Off the Cuff: Amanda Matos, founder of the WomanHOOD Project

Eli Steiker-Ginzberg

Amanda Matos, reproductive justice advocate and founder of the WomanHOOD Project

Elizabeth Dobbins, News Editor

Amanda Matos, founder of the WomanHOOD Project and reproductive justice activist, gave a lecture at Oberlin this Wednesday as part of the Sexual Information Center’s Radical Explorations of Sexual Health and Personal Experience week. Matos, originally from the Bronx, graduated from Columbia College in 2013, just over a year after she started the Bronx-based WomanHOOD project, a program that educates high school women of color about intersectional feminism. Matos sat down with the Review to discuss role models, the challenges facing the reproductive rights movement and Nicki Minaj.

You started WomanHOOD when you were still a student at Columbia College. What are some of the challenges and advantages of starting a program like this while still an undergrad?

The fun fact about WomanHOOD is that we’re completely sustained and run by young women. Even in our by-laws, no person older than 30 [can] work at our organization. That connects to why it was exciting starting this in college. My team and I had a youth perspective on it. We had this novel idea of realizing our lived experiences are just so, so relatable to the women we work with … [and] this organization should always be sustained by young people. Having that mindset really helped shape something that was sustainable and unique in and of itself. Managing a course load, managing other clubs and activities, thinking about the future, thinking about a post-grad job, all of these things add stress to starting an organization and finding the funding [and] the resources for it to last.

The WomanHOOD project is a program that focuses on intersectional identities. How can high school students in your program benefit from understanding race and gender through this framework?

They benefit in so many ways. Mostly because, oftentimes, it’s outsiders coming into their communities or talking in a condescending way to young people. The way we run our curriculum is that the students are empowering themselves. We’re not empowering them for themselves. They’re doing it. With the skills they’re developing by learning about this analysis at a young age, they’re able to feel equipped as they get older to combat these issues, whether it’s in their communities, in the work place, in college, even, and especially then going outside of the city. It’s very important to have a grounding in that work at a younger age than what my team and I had because we learned these things while we were in college. If we had learned them in high school we would be very, very different. So that’s one key piece of it.

What they’re learning from this program is [that] no matter what career they’re in, no matter what field, no matter how they view leadership, they’ll be bringing this analysis with them no matter where they go. They will be spreading this qualitative impact for all people that are in their lives.

WomanHOOD offers workshops on Women of Color Feminism, Media Literacy and Community History. Why did you choose these topics of the many possible topics to approach?

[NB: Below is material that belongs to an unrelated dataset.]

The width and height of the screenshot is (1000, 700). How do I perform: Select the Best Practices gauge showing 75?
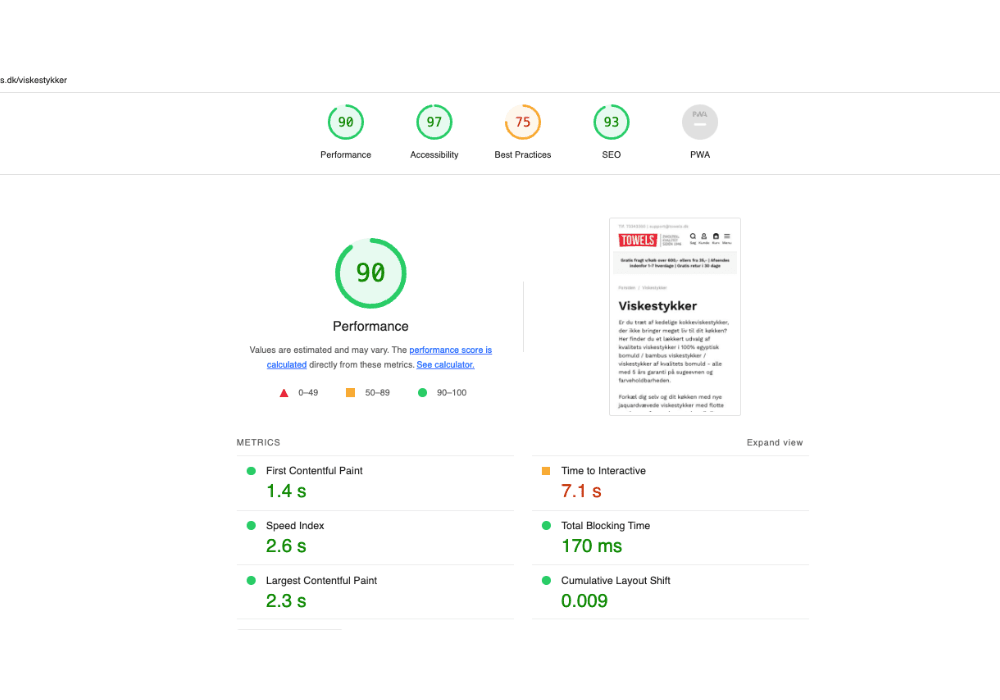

It connects to our core values, and it connects to centering ourselves on women of color because often when we’re talking about issues based on gender we’re only thinking about white women, or we’re thinking about white cis women. At the same [time], when we’re thinking about race, we’re just thinking about men of color, and women of color are left out of those conversations. Even the way that feminism is taught in schools, it’s mostly focusing on suffrage, focusing on pro-choice issues and reproductive rights or just focusing on pay-equity and not connecting race into it. Women of Color Feminism addresses the intersections of race. We’re also including a class analysis and a gender expression analysis when we talk about Women of Color Feminism.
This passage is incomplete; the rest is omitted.